Blue Gate had until 8 January to pay the amount of restitution to the FCA for onward distribution to investors. The FCA subsequently issued a statutory demand for payment.

Blue Gate’s shareholders then took the decision to place the business in insolvent liquidation by means of a "creditor's voluntary liquidation."

Jason Mark Elliott and Craig Johns of Cowgill Holloway Business Recovery LLP were appointed Joint Liquidators on 1 March. The FCA intends to make a claim in the liquidation, as a creditor, for the amount of restitution.

The Connaught Fund was an unregulated collective investment scheme (UCIS) which commenced operation in March 2008, providing short-term bridging finance to commercial operators in the UK's property market.

Blue Gate took over as operator of the fund from Capita Financial Managers Ltd (CFM) on 25 September 2009 and remained as operator until the fund’s compulsory liquidation on 3 December 2012. In 2017 the FCA fined Capita £66 million for its part in the fund’s demise and loss to investors.

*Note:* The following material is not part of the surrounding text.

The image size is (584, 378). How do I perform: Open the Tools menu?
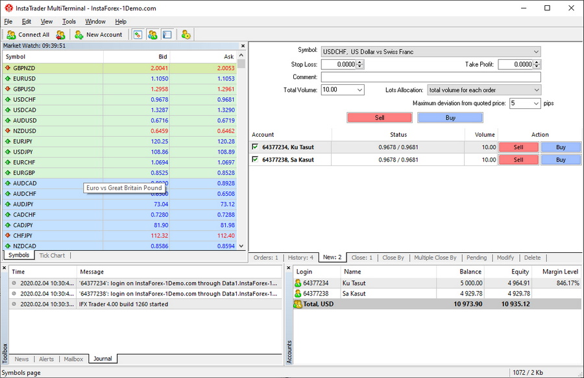(69, 21)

The FCA found, and Blue Gate agreed, that it had flouted Principle 2 of the FCA’s Principles for Businesses because it failed to conduct adequate due diligence on the fund prior to taking it on, failed to investigate potentially serious issues with the Fund of which it was aware and failed, throughout its tenure as operator, to establish that the fund was operating as it was supposed to.

The FCA also found, and Blue Gate agreed, that it had contravened Principle 7 because it failed to communicate with the fund’s investors in a way that was clear, fair and not misleading.

These failings would have resulted in the imposition of a penalty of £10 million, had Blue Gate not proved to the FCA that it was in serious financial hardship.